Подчеркнем — само по себе сложившееся положение вполне естественно, так было всегда и во всех странах, начиная с античных времен. Для историка нормально иметь те или иные убеждения, а тем более естественно любить свою страну и стремиться оправдать или хотя бы объяснить те или иные ее действия.
Ненормальна как раз ситуация, когда историк стремится обличать и клеймить прошлое своей Родины, не пытаясь даже разобраться в причинах тех или иных событий, а тем паче называет своих соотечественников «рабами» и «быдлом». Впрочем, и подобная ситуация отнюдь не уникальна, в разное время она складывалась в разных странах и обычно свидетельствует о глубочайшем политическом и духовном кризисе и расколе в обществе.
|
Опять же, это не значит, что прошлое любой страны в изложении ее историков обязательно должно быть ясным и однозначным. Но следует признать, что историки (как, впрочем, и представители других социальных наук) делятся не по политическим взглядам и убеждениям, а по научной добросовестности. Плохой историк станет подгонять факты под заранее сложившуюся концепцию, либо игнорируя выбивающиеся из нее данные, либо заменяя их «удобными», подтверждающими его заранее заготовленные выводы (благо по наиболее острым историческим темам существует массив публикаций, вполне достаточный, чтобы выкопать в нем что-нибудь подходящее). Хороший историк будет стремиться использовать в своем анализе всю совокупность доступных ему фактов, включая даже неприятные, и в итоге корректировать концепцию в соответствии с имеющейся у него картиной.
И в этом плане честный оппонент всегда предпочтительнее союзника-демагога — ведь он дает не только объективные цифры и факты, но и анализ, то есть пищу для мысли и собственных выводов.

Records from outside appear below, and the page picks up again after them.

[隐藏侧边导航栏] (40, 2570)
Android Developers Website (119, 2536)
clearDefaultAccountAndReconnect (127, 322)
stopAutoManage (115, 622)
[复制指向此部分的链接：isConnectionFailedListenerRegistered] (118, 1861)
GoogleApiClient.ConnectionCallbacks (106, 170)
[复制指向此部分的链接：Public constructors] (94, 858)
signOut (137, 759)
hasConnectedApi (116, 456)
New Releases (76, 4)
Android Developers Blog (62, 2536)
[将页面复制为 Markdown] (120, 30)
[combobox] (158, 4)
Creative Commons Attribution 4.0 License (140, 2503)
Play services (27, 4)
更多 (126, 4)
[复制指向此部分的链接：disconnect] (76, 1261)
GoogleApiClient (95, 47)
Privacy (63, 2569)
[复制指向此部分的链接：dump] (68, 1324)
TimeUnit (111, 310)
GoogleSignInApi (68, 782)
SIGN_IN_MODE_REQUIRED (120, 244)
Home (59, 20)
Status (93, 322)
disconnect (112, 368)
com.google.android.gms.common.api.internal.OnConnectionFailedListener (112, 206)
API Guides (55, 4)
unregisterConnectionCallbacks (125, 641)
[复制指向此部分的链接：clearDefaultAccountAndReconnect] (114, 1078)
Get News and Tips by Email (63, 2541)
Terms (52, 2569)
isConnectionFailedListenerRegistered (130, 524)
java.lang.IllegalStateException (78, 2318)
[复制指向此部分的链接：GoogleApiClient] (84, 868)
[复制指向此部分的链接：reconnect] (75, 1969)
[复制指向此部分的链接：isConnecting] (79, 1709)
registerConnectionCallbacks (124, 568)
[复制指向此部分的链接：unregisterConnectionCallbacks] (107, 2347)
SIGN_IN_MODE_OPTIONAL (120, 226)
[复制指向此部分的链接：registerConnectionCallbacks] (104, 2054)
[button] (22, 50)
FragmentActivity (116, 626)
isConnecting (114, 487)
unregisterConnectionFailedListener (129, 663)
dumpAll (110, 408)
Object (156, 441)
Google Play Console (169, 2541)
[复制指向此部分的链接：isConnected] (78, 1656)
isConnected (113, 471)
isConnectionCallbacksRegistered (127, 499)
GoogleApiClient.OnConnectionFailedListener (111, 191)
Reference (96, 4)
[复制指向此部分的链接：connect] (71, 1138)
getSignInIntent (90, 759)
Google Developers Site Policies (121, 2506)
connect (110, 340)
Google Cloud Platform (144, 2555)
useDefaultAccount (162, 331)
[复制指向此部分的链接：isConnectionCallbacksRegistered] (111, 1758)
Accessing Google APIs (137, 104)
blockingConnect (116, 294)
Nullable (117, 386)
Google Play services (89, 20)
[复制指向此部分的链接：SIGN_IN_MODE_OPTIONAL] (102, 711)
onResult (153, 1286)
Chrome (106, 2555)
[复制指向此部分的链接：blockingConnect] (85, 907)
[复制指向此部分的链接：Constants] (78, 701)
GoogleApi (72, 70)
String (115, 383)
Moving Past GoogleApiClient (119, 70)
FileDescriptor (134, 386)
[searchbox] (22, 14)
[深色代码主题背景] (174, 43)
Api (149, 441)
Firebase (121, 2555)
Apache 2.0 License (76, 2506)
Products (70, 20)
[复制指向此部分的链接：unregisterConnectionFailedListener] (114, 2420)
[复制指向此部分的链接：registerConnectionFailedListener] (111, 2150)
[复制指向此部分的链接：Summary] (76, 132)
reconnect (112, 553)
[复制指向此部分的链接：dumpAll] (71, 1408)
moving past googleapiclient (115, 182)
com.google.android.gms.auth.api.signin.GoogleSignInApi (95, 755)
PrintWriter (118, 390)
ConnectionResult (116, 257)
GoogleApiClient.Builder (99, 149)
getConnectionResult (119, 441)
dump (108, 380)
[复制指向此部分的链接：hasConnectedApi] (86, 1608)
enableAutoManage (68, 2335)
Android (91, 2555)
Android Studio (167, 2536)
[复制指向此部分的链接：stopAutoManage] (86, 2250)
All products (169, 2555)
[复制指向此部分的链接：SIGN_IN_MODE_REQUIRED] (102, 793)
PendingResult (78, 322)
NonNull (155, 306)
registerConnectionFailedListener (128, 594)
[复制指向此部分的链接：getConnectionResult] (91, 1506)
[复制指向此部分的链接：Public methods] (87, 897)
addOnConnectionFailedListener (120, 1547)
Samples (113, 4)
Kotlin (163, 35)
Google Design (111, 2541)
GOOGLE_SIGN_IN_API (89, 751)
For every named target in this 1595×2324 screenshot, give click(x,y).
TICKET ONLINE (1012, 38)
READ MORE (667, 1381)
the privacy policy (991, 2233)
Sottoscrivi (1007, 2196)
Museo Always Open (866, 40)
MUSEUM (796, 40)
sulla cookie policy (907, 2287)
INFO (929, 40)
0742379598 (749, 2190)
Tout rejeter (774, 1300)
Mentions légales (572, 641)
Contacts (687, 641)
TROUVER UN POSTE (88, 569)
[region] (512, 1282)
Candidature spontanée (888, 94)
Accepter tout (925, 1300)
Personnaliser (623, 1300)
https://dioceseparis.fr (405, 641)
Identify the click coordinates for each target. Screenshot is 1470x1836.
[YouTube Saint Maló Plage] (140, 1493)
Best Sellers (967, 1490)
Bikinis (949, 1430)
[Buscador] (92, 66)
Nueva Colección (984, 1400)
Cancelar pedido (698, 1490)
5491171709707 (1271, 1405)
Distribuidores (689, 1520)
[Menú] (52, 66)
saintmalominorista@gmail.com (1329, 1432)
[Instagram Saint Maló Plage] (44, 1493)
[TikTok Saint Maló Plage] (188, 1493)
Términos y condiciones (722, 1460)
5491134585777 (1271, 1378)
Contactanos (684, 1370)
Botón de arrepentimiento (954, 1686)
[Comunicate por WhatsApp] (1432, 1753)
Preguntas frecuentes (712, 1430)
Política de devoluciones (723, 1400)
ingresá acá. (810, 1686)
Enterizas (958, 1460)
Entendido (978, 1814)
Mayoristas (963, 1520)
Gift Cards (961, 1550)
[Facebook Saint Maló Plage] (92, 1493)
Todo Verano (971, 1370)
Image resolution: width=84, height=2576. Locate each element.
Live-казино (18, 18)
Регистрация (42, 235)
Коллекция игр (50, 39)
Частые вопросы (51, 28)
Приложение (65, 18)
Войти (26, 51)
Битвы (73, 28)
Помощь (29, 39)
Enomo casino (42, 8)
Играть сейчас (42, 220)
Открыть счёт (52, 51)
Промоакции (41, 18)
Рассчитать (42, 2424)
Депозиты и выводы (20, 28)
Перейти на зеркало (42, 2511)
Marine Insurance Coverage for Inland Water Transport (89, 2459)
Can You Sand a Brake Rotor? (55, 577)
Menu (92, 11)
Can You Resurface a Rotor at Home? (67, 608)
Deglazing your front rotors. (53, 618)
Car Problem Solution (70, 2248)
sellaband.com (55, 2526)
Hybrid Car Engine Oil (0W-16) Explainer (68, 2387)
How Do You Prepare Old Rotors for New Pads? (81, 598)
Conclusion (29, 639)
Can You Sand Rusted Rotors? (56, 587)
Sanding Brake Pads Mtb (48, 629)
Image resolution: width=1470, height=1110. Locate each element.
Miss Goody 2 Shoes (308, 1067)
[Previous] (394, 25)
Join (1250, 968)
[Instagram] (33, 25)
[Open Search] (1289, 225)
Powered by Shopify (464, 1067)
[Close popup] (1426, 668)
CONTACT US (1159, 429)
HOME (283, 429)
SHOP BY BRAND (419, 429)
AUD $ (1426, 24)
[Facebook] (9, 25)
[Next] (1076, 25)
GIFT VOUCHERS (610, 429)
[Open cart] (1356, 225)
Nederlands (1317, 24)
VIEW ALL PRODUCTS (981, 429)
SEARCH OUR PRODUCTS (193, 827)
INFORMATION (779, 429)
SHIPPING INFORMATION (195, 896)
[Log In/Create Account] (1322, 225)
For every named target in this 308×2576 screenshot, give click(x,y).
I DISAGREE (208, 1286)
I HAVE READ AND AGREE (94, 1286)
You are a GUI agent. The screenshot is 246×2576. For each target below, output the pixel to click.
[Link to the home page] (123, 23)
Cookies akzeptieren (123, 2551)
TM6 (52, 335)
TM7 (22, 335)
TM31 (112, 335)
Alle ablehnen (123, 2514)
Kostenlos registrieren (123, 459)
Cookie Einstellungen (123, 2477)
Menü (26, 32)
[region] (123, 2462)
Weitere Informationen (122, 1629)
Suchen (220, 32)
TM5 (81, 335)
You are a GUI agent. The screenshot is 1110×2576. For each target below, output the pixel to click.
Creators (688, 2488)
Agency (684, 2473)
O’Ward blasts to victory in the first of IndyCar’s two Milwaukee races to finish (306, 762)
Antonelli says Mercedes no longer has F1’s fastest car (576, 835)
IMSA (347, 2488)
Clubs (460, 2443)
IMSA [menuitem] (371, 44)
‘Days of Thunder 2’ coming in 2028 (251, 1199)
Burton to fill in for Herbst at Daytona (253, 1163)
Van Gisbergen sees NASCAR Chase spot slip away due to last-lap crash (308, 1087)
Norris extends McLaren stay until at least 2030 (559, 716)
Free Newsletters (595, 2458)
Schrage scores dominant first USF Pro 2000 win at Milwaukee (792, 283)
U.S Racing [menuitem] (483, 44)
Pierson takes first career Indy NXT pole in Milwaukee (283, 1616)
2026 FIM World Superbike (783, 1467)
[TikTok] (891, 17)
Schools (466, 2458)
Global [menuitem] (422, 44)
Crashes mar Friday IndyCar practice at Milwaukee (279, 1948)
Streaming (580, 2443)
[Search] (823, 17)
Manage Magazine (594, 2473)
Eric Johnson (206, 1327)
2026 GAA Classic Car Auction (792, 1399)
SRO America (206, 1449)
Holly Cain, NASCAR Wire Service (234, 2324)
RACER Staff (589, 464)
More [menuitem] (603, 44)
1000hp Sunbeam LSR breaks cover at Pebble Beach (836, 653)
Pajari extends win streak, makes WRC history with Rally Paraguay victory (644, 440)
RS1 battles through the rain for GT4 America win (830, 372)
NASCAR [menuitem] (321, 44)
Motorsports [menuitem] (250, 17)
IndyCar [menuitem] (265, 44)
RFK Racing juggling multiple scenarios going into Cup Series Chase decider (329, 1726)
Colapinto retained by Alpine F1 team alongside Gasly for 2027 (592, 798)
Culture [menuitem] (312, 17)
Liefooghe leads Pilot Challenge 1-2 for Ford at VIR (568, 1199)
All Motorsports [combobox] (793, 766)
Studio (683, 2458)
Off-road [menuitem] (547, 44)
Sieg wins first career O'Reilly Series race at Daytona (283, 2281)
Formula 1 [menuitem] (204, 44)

Увы, ситуация «политического заказа» делает соблазнительным использовать в исторической науке методы политической агитации, заменив анализ фактов ихтолкованием. Причем толкованием предельно упрощенным, рассчитанным на «электорат». 11-я заповедь известного американского теоретика нацизма Дэвида Лейна гласит: «Правда не требует долгого разъяснения». Сиречь — чем проще и примитивнее объяснение, тем лучше оно будет воспринято широкой публикой.
|
Увы, использованием упрощенных объяснений дело не ограничивается. Иногда доходит и до прямых фальсификаций. Наиболее известной является история с речью Сталина, якобы произнесенной им на секретном заседании Политбюро 19 августа 1939 г. В этой речи Сталин откровенно раскрыл план провоцирования новой мировой войны, в которой европейские державы должны были обессилить себя.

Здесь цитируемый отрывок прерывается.